start Text extract
Duhamel's Principle for Integrals I am not talking about Duhamel's Integral. That is something different.
There is a lot of coverage of Duhamel's Principle in the context Diff Eq, but I have a copy of "Advanced Calculus" by John M. H. Olmsted copyright 1951. In Chapter 8 page 238 there is a section on Duhamel's Principle for Integrals. It is a weird integral of a function of two variables where two different system of tags of a net are used for the two different arguments to the function.
Duhamel's Principle for Integrals. Let $f\left(t\right)$ and $g\left(t\right)$
be integrable on $\left[a,b\right]$ and let $\phi\left(x,y\right)$
be everywhere continuous. Then, in the sense of section $401$, the limit of the sum $\sum_{i=1}^{n}\phi\left(f\left(t_{i}\right),g\left(t\acute{_{i}}\right)\right)\triangle t_{i}$ where $a_{i-1}\leq t_{i}\leq a_{i}$ and $a_{i-1}\leq t_{i}^{\acute{}}\leq a_{i}$ as the norm of the net  $\Re:a=a_{0},a_{1},\cdots a_{n}=b$ tends toward
zero, exists and is equal to the definite integral  $\intop_{a}^{b}\phi\left(f\left(t\right),g\left(t\right)\right)\,dt$,
which also exits.
end Text extract
start Excerpted data
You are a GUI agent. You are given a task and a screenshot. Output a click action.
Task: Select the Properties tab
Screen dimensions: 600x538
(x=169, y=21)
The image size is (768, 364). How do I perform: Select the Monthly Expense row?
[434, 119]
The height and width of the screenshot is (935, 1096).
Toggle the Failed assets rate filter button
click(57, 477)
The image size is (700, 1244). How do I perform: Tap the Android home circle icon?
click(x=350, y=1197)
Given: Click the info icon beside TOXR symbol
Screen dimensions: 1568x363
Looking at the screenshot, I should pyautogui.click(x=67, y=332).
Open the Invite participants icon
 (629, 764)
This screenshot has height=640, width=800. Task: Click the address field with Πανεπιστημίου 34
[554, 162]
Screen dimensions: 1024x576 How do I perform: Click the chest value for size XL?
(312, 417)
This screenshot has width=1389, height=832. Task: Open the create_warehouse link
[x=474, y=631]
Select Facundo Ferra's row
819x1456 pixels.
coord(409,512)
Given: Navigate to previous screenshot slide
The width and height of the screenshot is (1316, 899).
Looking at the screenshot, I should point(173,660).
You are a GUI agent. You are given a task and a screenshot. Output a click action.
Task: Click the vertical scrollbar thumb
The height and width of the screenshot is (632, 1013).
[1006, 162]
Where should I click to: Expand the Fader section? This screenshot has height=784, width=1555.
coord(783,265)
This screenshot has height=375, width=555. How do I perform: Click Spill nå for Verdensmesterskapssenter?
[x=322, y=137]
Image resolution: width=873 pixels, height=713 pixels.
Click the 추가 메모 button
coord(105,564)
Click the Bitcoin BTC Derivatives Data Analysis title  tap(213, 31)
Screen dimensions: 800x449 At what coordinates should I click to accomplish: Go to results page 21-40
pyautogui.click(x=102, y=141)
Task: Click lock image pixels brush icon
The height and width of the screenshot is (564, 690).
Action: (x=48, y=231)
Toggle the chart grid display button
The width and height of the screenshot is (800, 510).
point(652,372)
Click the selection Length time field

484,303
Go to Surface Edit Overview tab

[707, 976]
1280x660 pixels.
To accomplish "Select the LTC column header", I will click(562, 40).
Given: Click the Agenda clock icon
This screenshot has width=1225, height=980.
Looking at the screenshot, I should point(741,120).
end Excerpted data
# Problem to work on
Print the Duhamel's Principle post in full, word for word.

# Result of this task
Duhamel's Principle for Integrals I am not talking about Duhamel's Integral. That is something different.
There is a lot of coverage of Duhamel's Principle in the context Diff Eq, but I have a copy of "Advanced Calculus" by John M. H. Olmsted copyright 1951. In Chapter 8 page 238 there is a section on Duhamel's Principle for Integrals. It is a weird integral of a function of two variables where two different system of tags of a net are used for the two different arguments to the function.
Duhamel's Principle for Integrals. Let $f\left(t\right)$ and $g\left(t\right)$
be integrable on $\left[a,b\right]$ and let $\phi\left(x,y\right)$
be everywhere continuous. Then, in the sense of section $401$, the limit of the sum $\sum_{i=1}^{n}\phi\left(f\left(t_{i}\right),g\left(t\acute{_{i}}\right)\right)\triangle t_{i}$ where $a_{i-1}\leq t_{i}\leq a_{i}$ and $a_{i-1}\leq t_{i}^{\acute{}}\leq a_{i}$ as the norm of the net  $\Re:a=a_{0},a_{1},\cdots a_{n}=b$ tends toward
zero, exists and is equal to the definite integral  $\intop_{a}^{b}\phi\left(f\left(t\right),g\left(t\right)\right)\,dt$,
which also exits.